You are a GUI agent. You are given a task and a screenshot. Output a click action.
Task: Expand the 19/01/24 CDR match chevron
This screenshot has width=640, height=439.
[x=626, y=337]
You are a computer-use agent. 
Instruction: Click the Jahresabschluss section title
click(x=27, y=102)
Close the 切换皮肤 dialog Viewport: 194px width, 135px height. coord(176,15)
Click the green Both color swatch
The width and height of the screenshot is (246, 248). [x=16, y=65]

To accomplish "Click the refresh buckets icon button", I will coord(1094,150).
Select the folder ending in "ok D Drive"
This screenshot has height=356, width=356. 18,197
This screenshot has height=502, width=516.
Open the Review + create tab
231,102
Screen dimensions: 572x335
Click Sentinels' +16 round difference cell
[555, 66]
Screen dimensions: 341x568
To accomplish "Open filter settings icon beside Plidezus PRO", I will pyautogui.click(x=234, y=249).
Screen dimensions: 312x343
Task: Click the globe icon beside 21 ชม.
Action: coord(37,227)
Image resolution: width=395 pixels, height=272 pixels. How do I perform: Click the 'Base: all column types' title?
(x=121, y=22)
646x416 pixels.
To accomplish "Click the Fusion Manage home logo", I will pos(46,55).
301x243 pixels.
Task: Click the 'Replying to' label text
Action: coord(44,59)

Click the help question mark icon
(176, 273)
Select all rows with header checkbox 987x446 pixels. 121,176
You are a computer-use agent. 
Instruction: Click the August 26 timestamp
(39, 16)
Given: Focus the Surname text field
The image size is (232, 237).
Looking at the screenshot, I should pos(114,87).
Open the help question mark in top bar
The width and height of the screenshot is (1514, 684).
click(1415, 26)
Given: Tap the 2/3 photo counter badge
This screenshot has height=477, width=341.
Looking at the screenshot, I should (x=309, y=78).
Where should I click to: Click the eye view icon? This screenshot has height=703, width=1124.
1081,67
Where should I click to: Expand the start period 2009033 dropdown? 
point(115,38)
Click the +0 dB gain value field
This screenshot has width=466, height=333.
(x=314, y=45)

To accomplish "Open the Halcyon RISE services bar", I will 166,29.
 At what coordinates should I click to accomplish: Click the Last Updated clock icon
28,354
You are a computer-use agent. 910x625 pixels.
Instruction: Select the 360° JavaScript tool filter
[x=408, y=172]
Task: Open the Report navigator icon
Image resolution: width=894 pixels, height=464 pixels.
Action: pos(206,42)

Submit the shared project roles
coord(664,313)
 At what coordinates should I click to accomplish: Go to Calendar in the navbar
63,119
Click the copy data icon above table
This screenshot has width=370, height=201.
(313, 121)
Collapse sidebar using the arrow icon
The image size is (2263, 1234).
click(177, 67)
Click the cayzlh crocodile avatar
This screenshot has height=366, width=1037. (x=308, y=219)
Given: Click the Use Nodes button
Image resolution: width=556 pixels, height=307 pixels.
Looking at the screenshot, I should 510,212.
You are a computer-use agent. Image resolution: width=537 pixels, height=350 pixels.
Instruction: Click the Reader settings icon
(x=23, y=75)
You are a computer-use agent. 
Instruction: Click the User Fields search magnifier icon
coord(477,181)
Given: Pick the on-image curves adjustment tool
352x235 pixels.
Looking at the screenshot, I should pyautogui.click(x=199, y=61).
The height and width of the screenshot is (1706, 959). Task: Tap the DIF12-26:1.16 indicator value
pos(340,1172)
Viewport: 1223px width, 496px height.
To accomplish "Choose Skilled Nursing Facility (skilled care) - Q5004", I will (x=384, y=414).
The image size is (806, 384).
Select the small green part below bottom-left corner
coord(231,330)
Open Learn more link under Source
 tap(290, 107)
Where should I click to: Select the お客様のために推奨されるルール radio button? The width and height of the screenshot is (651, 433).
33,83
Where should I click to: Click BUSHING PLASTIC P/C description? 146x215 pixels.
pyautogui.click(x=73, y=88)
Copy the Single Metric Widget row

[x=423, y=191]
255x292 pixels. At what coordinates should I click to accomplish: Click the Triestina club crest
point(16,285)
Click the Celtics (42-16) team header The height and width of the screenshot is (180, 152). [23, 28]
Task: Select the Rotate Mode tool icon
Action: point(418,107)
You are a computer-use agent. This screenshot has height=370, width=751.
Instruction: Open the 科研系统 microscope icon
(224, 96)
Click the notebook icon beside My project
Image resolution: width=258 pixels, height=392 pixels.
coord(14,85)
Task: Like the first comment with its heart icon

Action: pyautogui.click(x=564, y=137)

::::

• [WHAT YOU ARE ASKED TO DO] Count the lines in the items above that contain the string "settings", treating uppercase and lowercase as different. Give only the number.

• [COMPLETED TASK] 2